When a drug is being medically as opposed to financially approved for a particular use it is generally right and proper that the burden of proof should be high. We do not want drugs with the potential for unacceptable side effects or poor efficacy to slip through the net. The pharmaceutical industry is well aware of the standards expected, which vary according to the circumstances but typically involve testing in humans for around six years and over a thousand patients. The training of doctors emphasises the caution with which medical data on drugs in R&D should be interpreted. However, the same burden of proof should not apply to purely financial matters. The public interest in the areas of economics and financial matters is best served by making the best educated estimates of what the position will turn out to be. Declining to give an opinion because full evidence is not yet available is unheipful, because it could result in withholding medically approved drugs from patients. NICE’s original restrictions on the use of C1-inhs, later retracted, arose because NICE was unwilling to take a view on what experts would expect future trials to show.

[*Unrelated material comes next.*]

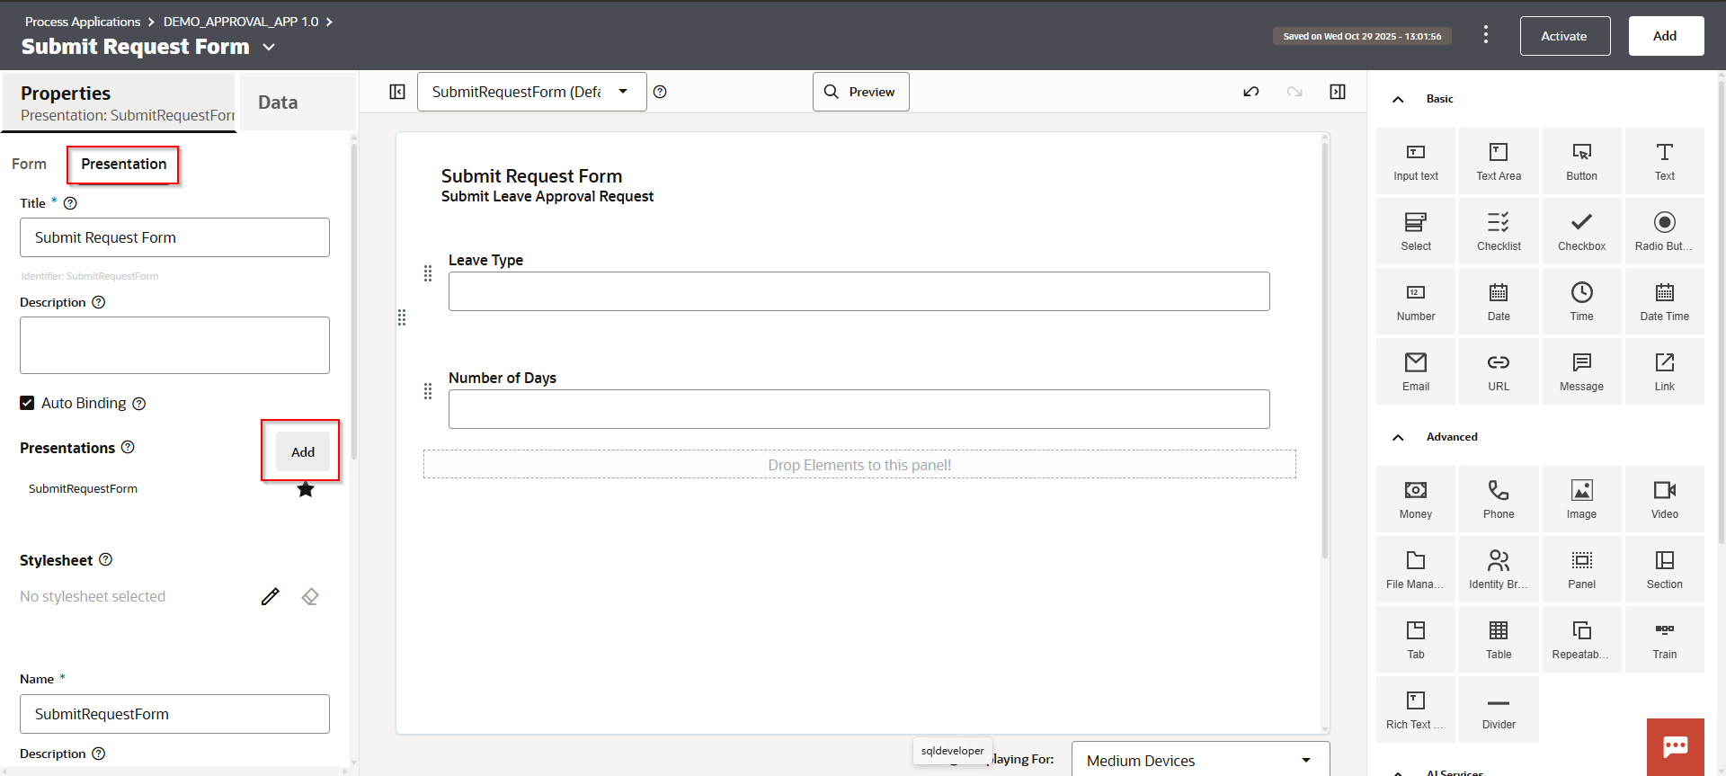Click the Identity Browser component icon
This screenshot has height=776, width=1726.
[x=1498, y=569]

Apart from C1-inhs the only class of Alzheimer drug to have a representative on the market is “NMDA antagonists”, which helps to prevent excessive levels of the brain chemical “glutamate”, which can cause brain damage. The aim of treatment is to slow down deterioration, particularly in the later stages of the condition.
Many other types of drug are being tested in Alzheimer’s Disease but none of these is yet proven to work. More than 1,200 clinical trials in patients are in progress or awaiting results around the world. Many of these trials concern experimental new drugs although some relate to other aspects of patient care, for example techniques for diagnosis. Amongst the many people researching Alzheimer’s Disease there will be some who passionately believe that success is just around the corner. Unfortunately holding a scientific opinion with conviction does not guarantee success in tests. Nobody can predict how far away a cure or major advance (i.e. slowing down progression by decades rather than months) will turn out to be.

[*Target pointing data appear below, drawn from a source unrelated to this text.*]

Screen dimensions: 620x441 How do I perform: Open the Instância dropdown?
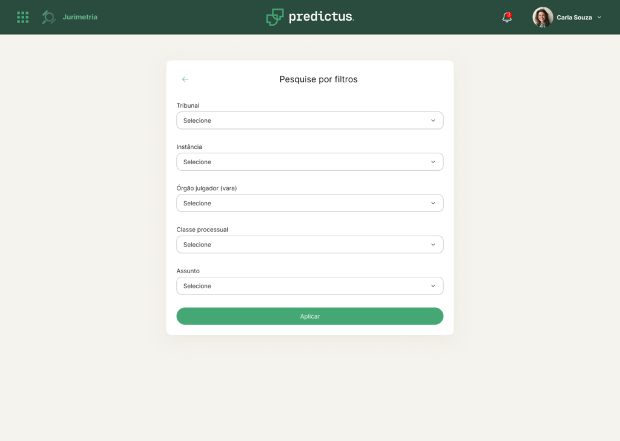click(x=309, y=162)
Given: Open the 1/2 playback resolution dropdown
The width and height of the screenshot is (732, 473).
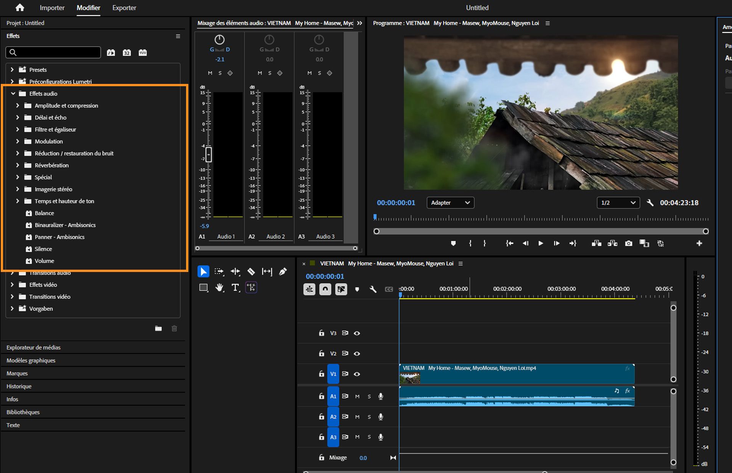Looking at the screenshot, I should click(x=618, y=203).
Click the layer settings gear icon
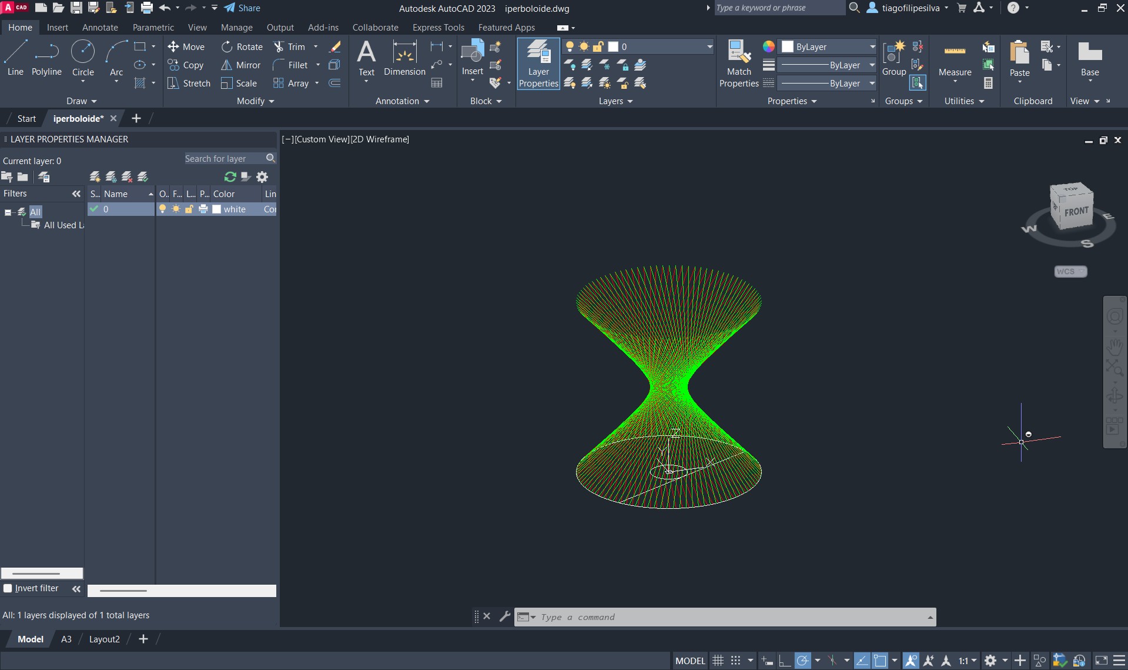Screen dimensions: 1128x670 tap(262, 177)
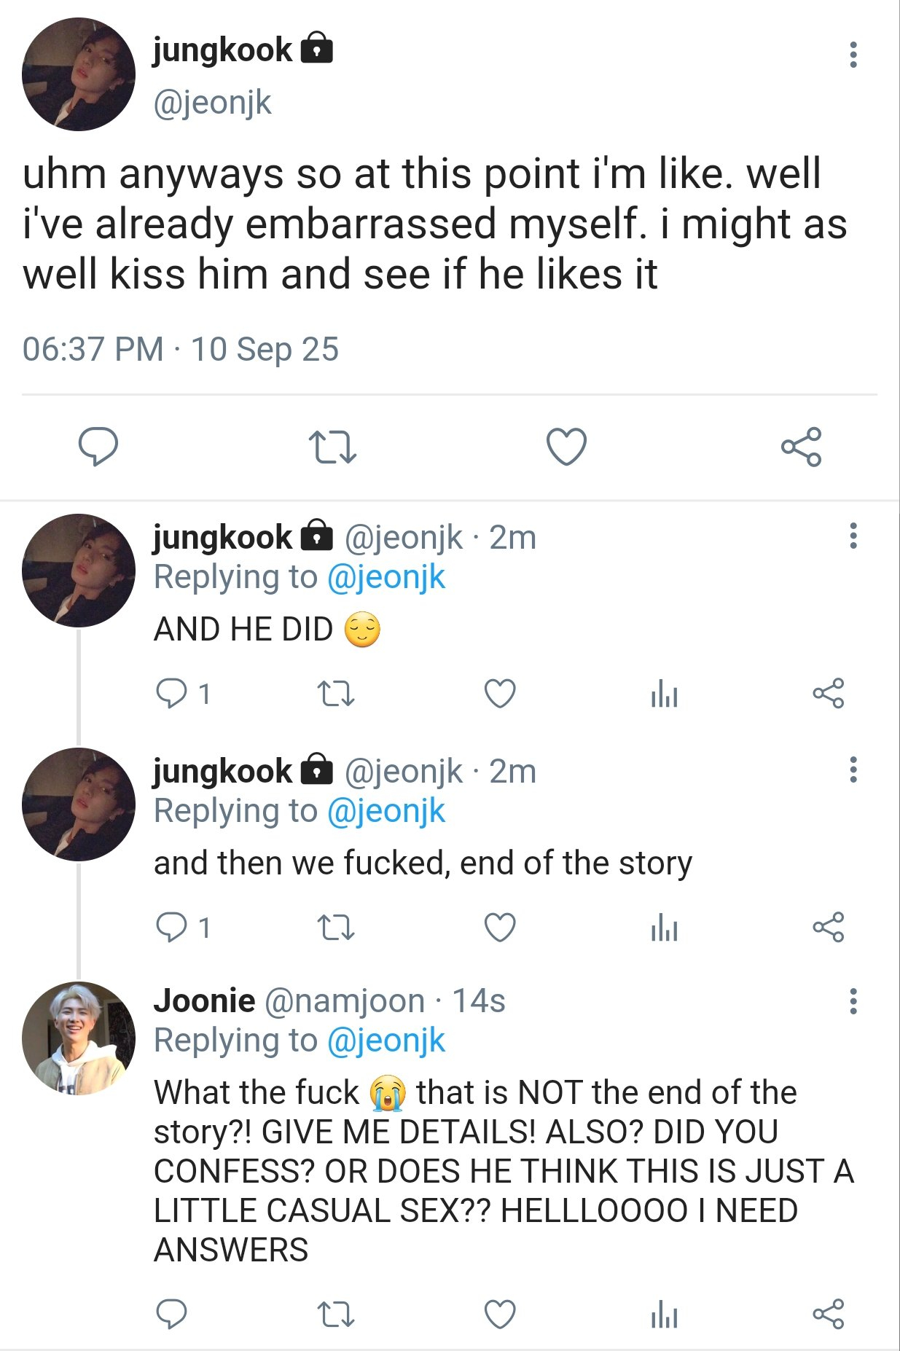This screenshot has width=900, height=1351.
Task: Open more options on 'AND HE DID' reply
Action: 853,536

What can governments do to help?
- Adopt a drug pricing scheme and tax measures that encourage R&D.
- Maintain a drug pricing scheme that helps companies during barren or unlucky periods in R&D.
- Support academic excellence in relevant subjects
- Encourage life science hubs and parks.
- Highlight the contribution of the industry to mankind, science and the economy.

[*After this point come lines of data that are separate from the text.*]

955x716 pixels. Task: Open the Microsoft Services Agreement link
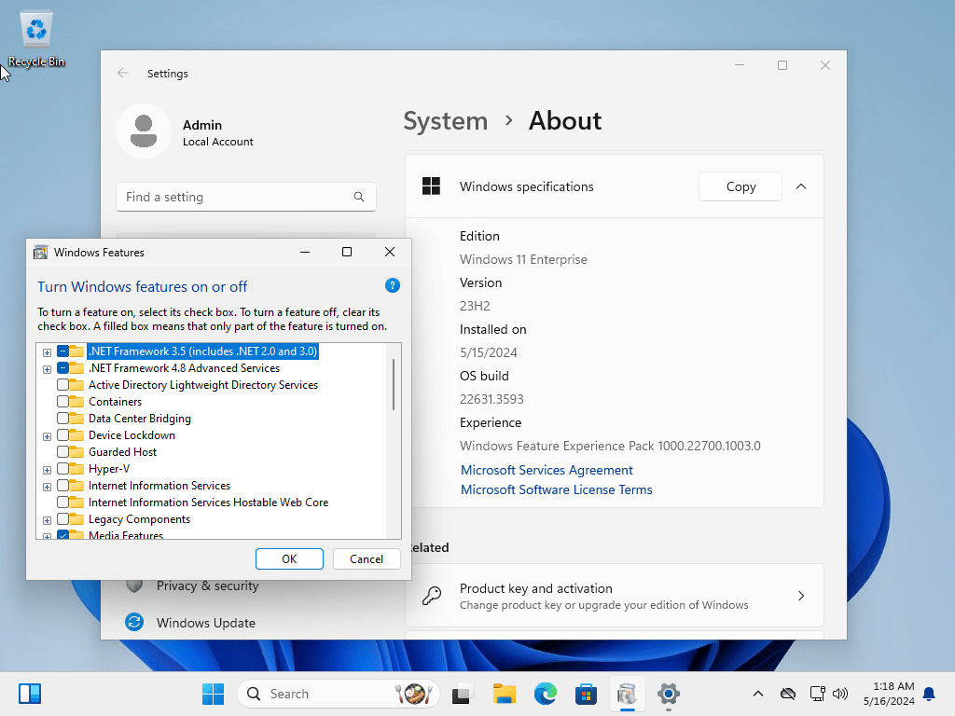pos(547,470)
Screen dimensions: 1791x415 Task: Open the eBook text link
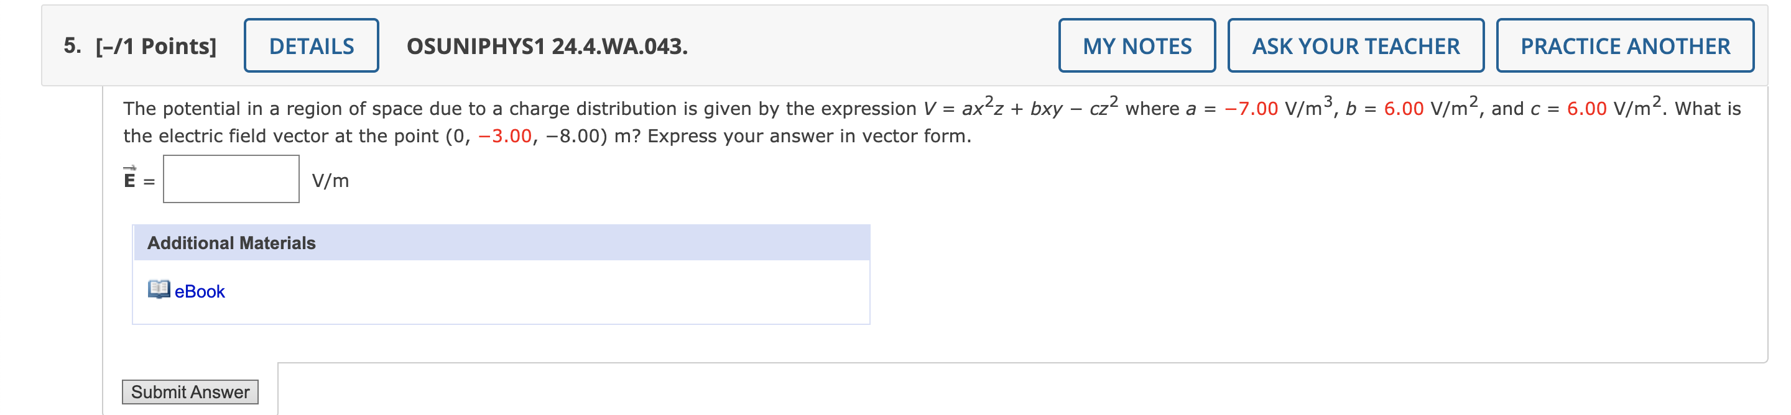tap(200, 292)
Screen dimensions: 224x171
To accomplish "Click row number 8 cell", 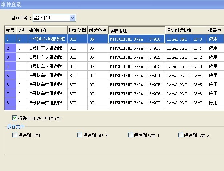I will [x=10, y=103].
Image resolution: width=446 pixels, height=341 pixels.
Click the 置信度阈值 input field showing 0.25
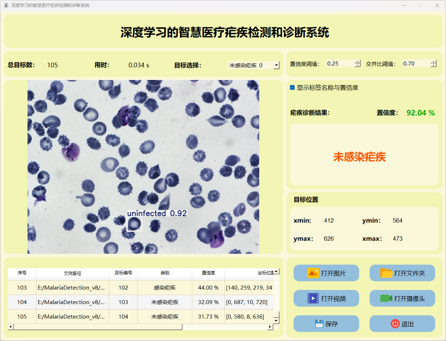click(x=340, y=64)
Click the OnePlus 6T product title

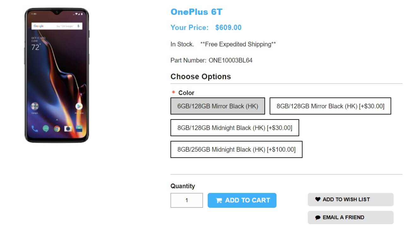point(196,12)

- Aim to have more scientists, engineers, mathematicians and doctors in Parliament.
- Support cooperation between the industry, NHS and academia and make it easier.
- Encourage funding of medical charities that undertake important research that is uncommercial for drug companies and beyond the budget affordable by governments.
What should governments avoid?
- Drug pricing systems that are controversial or arbitrary,
- Pricing that overpays for block-busters that will do well anyway.
- Second guessing where future discoveries will be made or creating shopping lists of desired breakthroughs.